= Franco (bishop) =

Hungarian bishop

Franco (Frank) was a Hungarian prelate in the 11th century, who was a councilor of Solomon, King of Hungary in the early 1070s. Which bishopric he administered is uncertain.

==Sources==

But when they divided the treasure, the king [Solomon], on the counsel of Vid and Bishop Frank and Radoan, the son of Bugar, and Ilia, a kinsman of Vid; divided the treasure into four parts and gave one quarter to the duke who was to have received a third, and of the three remaining parts he gave one to be shared among all the soldiers, the second to Vid, and the third to Ilia. At this the duke [Géza] was greatly annoyed.
— Illuminated Chronicle

According to the 14th-century Illuminated Chronicle, Franco served as a bishop of one of the dioceses of the Kingdom of Hungary and was considered a loyal confidant and councilor of King Solomon by 1071. In this capacity, he took part in the Byzantine–Hungarian War in that year. He was present at the successful siege of Belgrade. The chronicle narrates that Franco (Frank) – alongside other lords, Vid Gutkeled, Rodowan and Ilia, Vid's relative – advised Solomon to leave Duke Géza out of dividing the spoils of war, which caused the confrontation between them to deepen. The Illuminated Chronicle does not mention Franco's episcopal see. Despite his political affiliation, Franco remained in his position after Géza I ascended the Hungarian throne following his victorious battle against Solomon. Franco assisted the foundation of the Garamszentbenedek Abbey (present-day Hronský Beňadik, Slovakia) in 1075. His name appears in Géza's establishing charter, alongside archbishops Nehemiah of Esztergom, Desiderius of Kalocsa and suffragans Aaron, Gecticus and Lazarus. The document does not name Franco's episcopal see either.

==Identification==
Two foreign sources, the Chronicon Sancti Huberti Andaginensis and the Vita Theoderici Abbatis Andaginensis, both from Liège refer to a certain "Franco Bellagradensis pontifex" and "Franco episcopus Bellagradensis", respectively, under the year 1081. Based on this, Croatian historian Franjo Rački considered that Franco functioned as a bishop of Biograd (in Dalmatia). Historian Gyula Pauler identified "Bellagradensis" with Gyulafehérvár (present-day Alba Iulia, Romania), accordingly Franco could have been a bishop of Transylvania. His theory was accepted by György Györffy and Gyula Kristó too. In contrast, Péter Váczy identified Franco's (titular) episcopal see with Belgrade (today Serbia's capital), where a Greek-ryte metropolitanate located at the turn of the 11–12th centuries.
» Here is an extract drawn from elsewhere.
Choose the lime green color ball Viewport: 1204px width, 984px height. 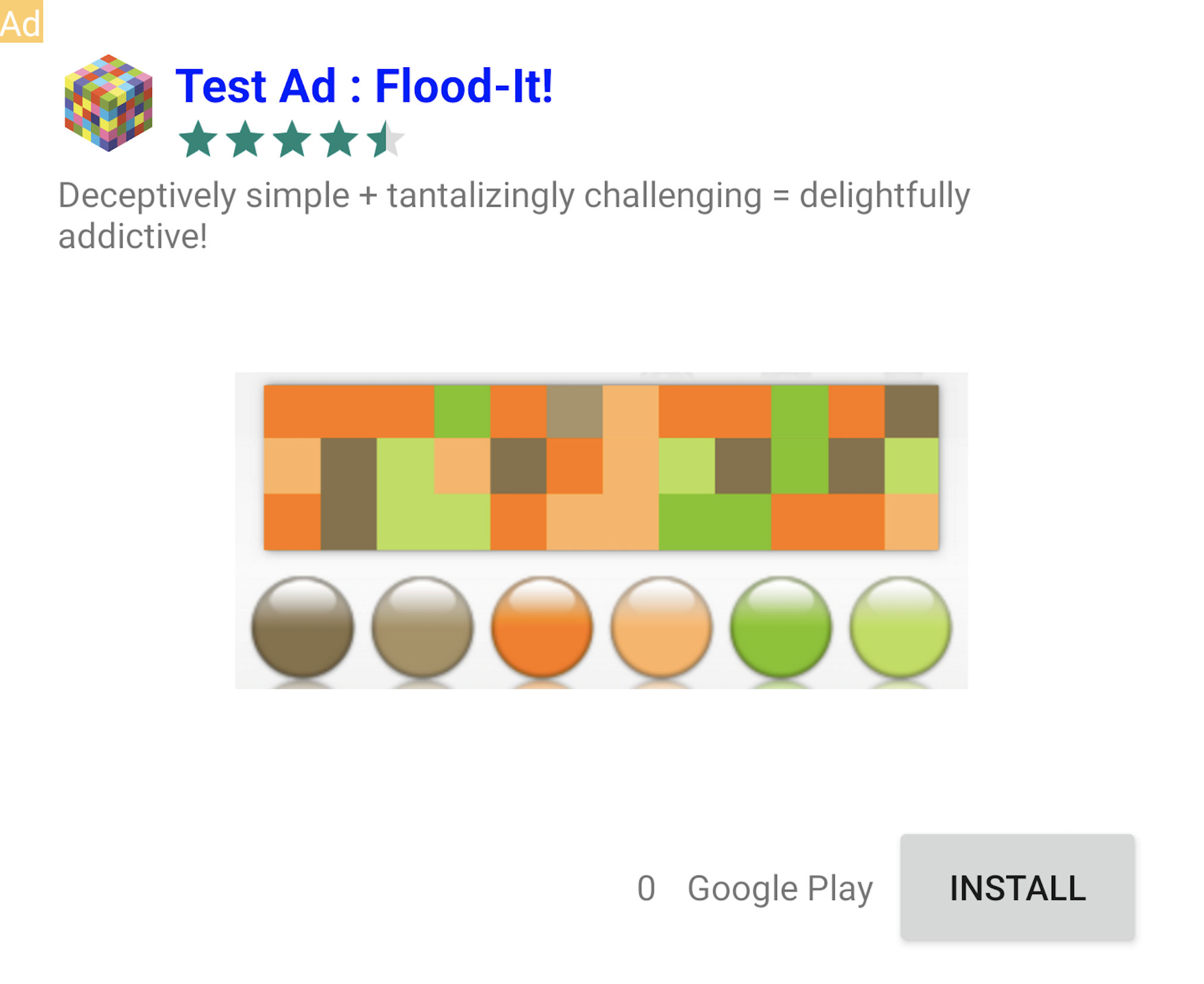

There is another source, the death register (obitury) of the Saint Lambert's Cathedral, also in Liège, which commemorates a certain deceased Franco, the bishop of Veszprém ("commemoratio Franconis episcopi apud Vesperem que est civitas Hungariae"), who died in 1081. Gábor Thoroczkay accepted this data, arguing that Székesfehérvár, or "Alba Regia", located in the diocese too, where the suffragan also possessed a palace. Tibor Szőcs considered the identification of "Bellagradensis" with Biograd, where a diocese existed from 1059 to 1125 until the city was conquered and demolished by the Republic of Venice. Pál Engel and László Koszta also considered that Franco was perhaps a bishop of Veszprém sometime around 1071–1081.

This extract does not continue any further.